__Set problem__: Present every line of the material below as a numbered list, leaving out any blank lines.

__Material provided__:

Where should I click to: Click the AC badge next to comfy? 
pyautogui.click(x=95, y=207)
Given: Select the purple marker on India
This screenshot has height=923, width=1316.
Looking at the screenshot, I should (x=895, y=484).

__Response to the task__:
1. Where should I click to: Click the AC badge next to comfy? 
2. pyautogui.click(x=95, y=207)
3. Given: Select the purple marker on India
4. This screenshot has height=923, width=1316.
5. Looking at the screenshot, I should (x=895, y=484).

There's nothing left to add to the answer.